━━━ Data shown
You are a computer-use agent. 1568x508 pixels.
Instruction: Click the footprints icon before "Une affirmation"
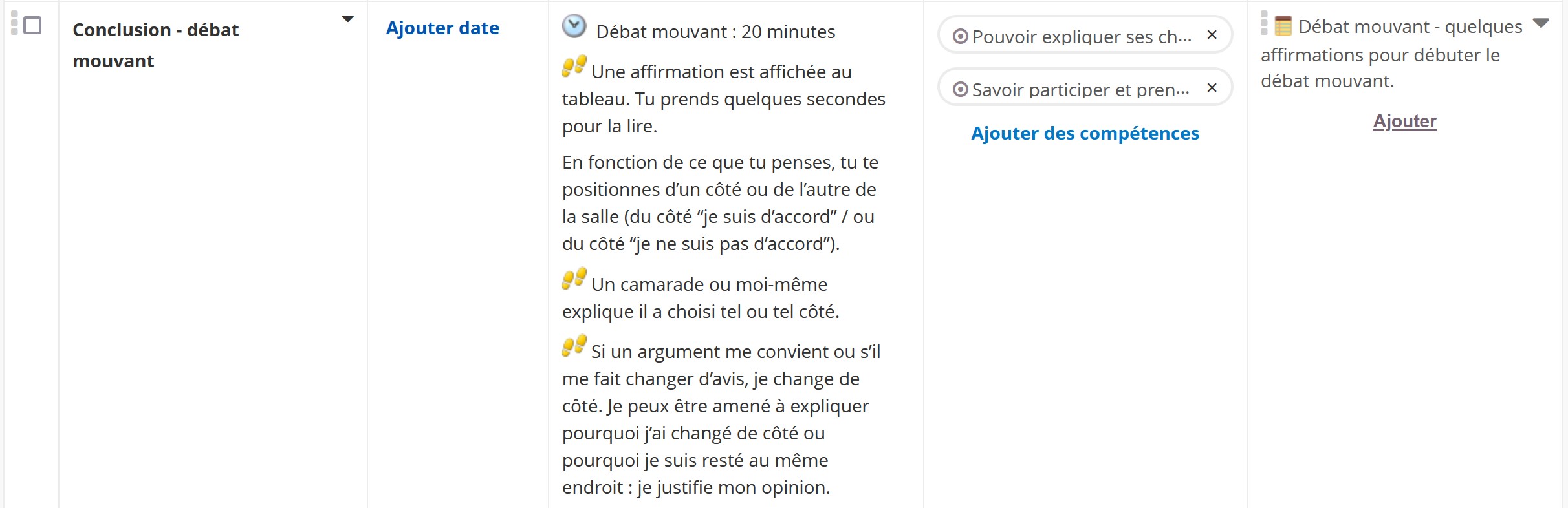coord(574,66)
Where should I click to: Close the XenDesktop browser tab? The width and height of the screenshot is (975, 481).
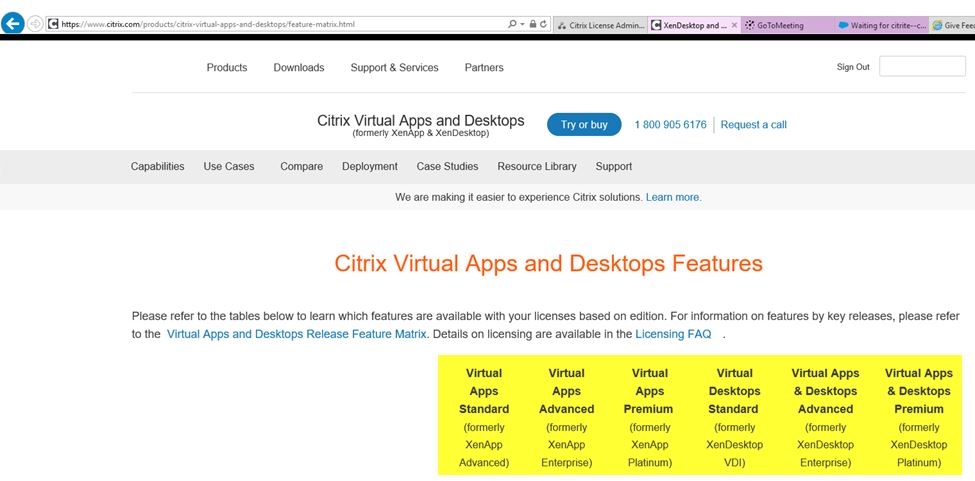click(x=735, y=25)
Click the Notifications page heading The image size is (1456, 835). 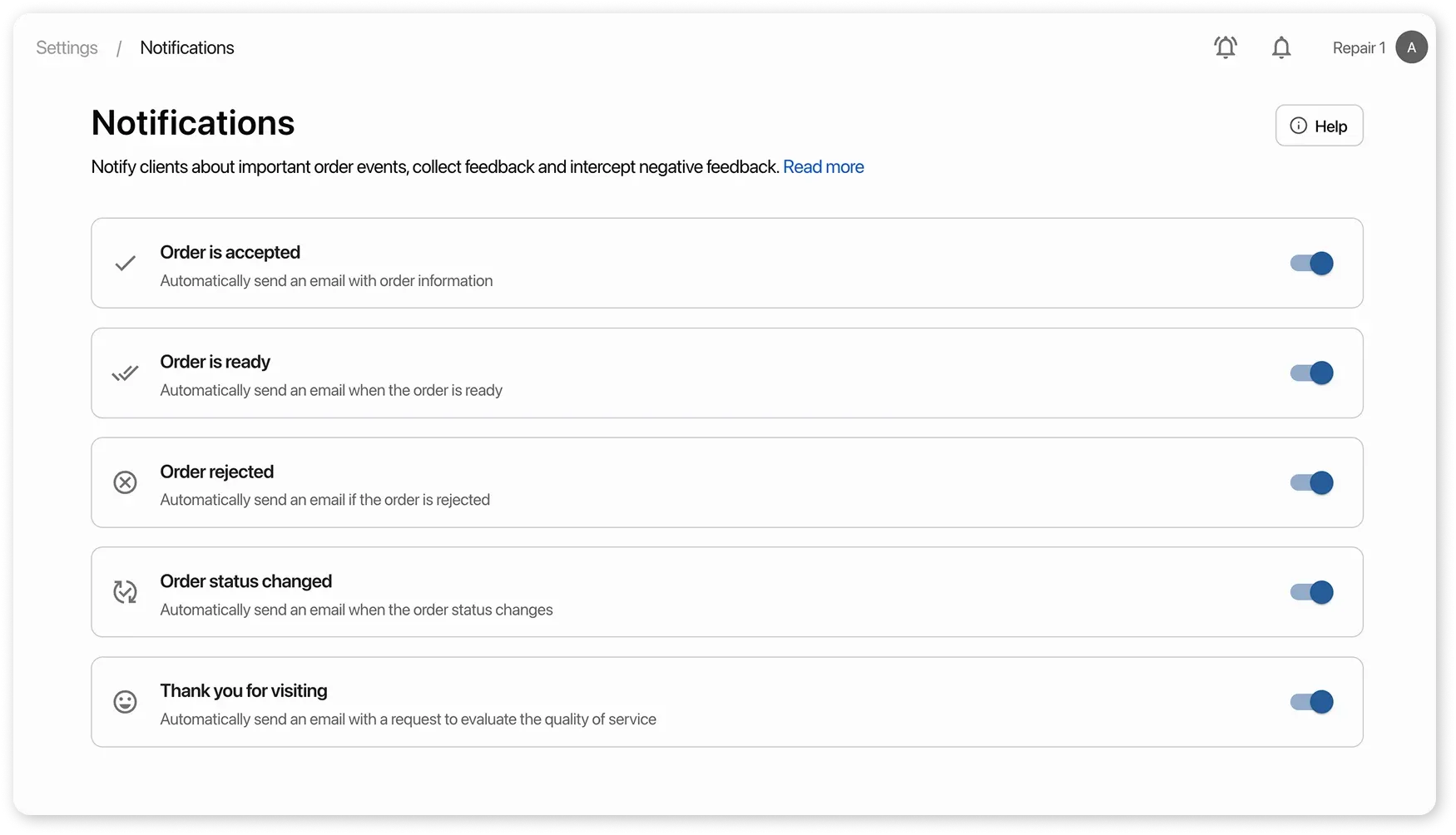tap(192, 122)
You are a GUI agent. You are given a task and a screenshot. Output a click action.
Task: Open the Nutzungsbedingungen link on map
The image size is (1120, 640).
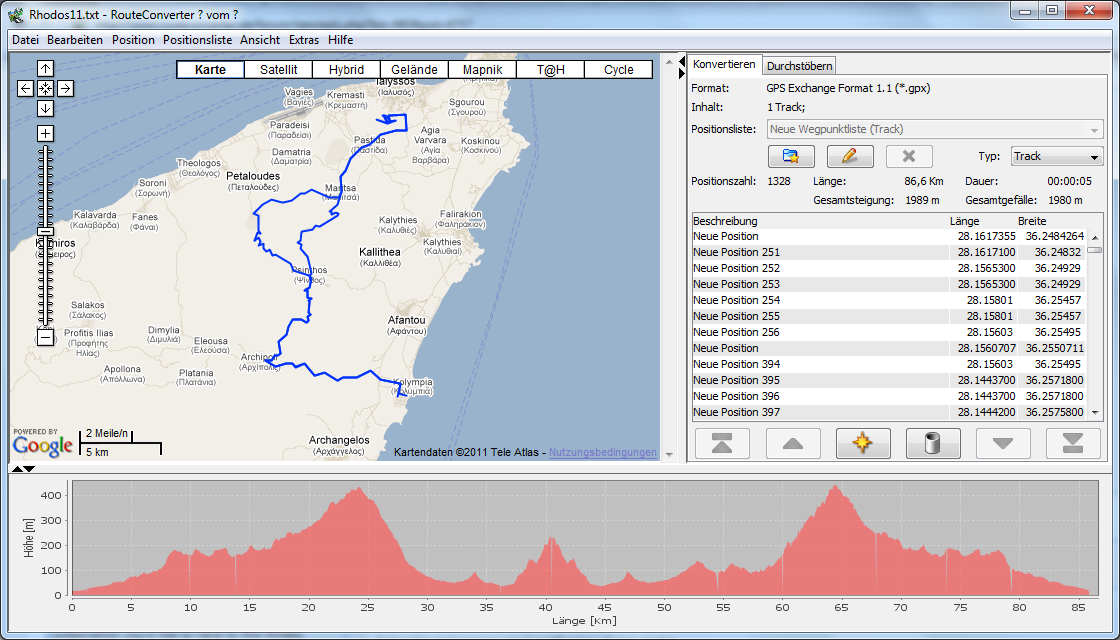point(603,453)

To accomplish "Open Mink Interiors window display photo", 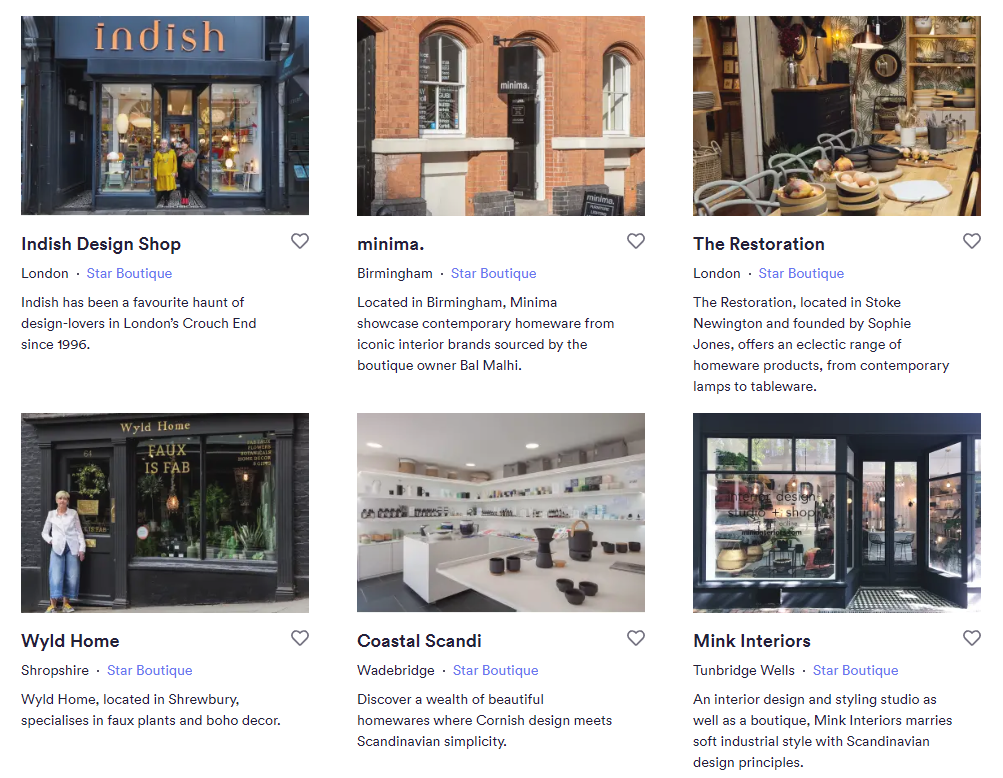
━━━━━━
*Problem description:* Reproduce everything from the line containing "You are a GUI" down to the end of the entries, substituting "screen capture" for "screenshot" and changing nothing else. Omit the pictures from your answer.

*Full answer:*
You are a GUI agent. You are given a task and a screen capture. Output a click action.
Task: Open the Nutzungsbedingungen link on map
The image size is (1120, 640).
point(603,453)

To accomplish "Open Mink Interiors window display photo", 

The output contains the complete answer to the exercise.